La digitalización puede ser la gran aliada para frenar la despoblación de las zonas rurales, ya que la normalización del teletrabajo y las gestiones en remoto hacen menos relevante el lugar de residencia. El riesgo está en las personas sin habilidades digitales, los mayores, convertidos en analfabetos funcionales, en los excluidos del siglo XXI. Los fondos europeos y la colaboración entre sector público y privado brindan una oportunidad única para aprovechar la digitalización y romper las barreras.

Ayer se celebró en Soria la jornada El reto de la España Interior, organizada por elDiario.es, en la que se habló extensamente de estos problemas, y donde planteé la oportunidad de crear una red nacional de Centros de Integración Digital (CID) en el ámbito rural.

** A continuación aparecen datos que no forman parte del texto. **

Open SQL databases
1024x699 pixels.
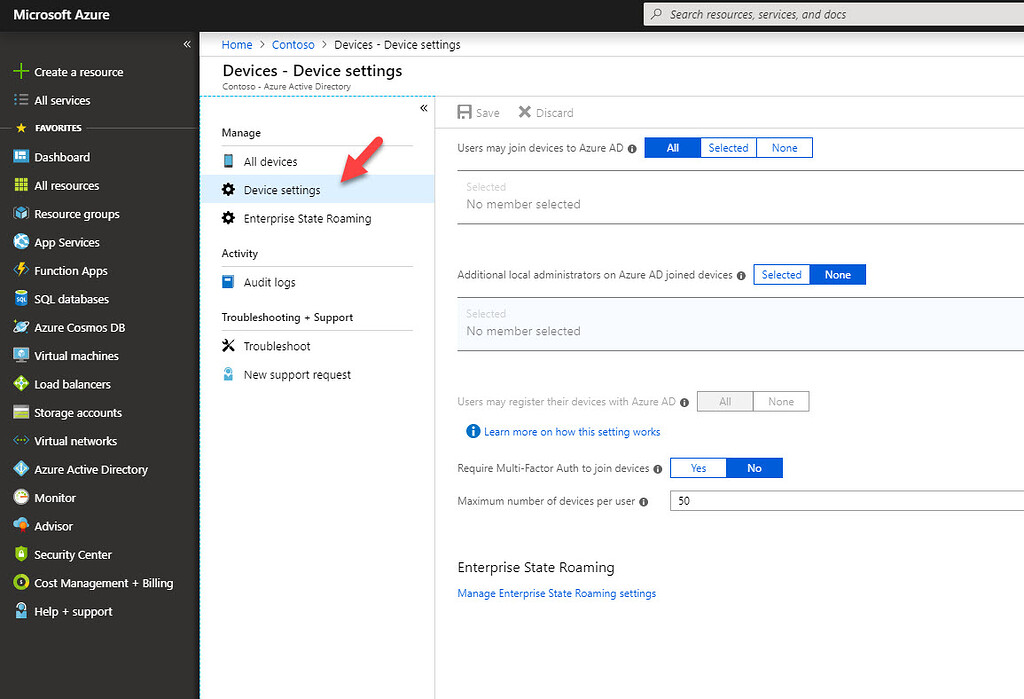[x=65, y=298]
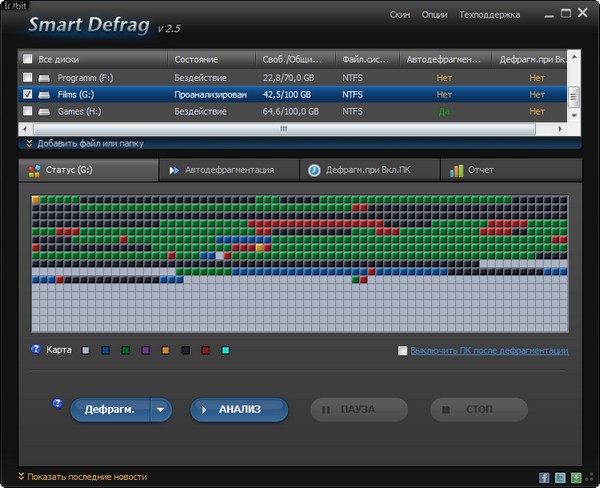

Estos centros se podrían habilitar en edificios públicos en desuso, como antiguas escuelas o consultorios médicos, y dotarlos de medios que faciliten el teletrabajo de la gente más joven y el desarrollo de sus ideas. A la vez servirían de centro de apoyo a las personas sin capacidad para las gestiones digitales mínimas. Un estudio reciente de la Fundación Cotec señala que el 40% de los españoles entre 16 y 74 años carece de las habilidades digitales básicas, porcentaje que se dispara en el ámbito rural, donde frecuentemente no tienen el apoyo de hijos o familia.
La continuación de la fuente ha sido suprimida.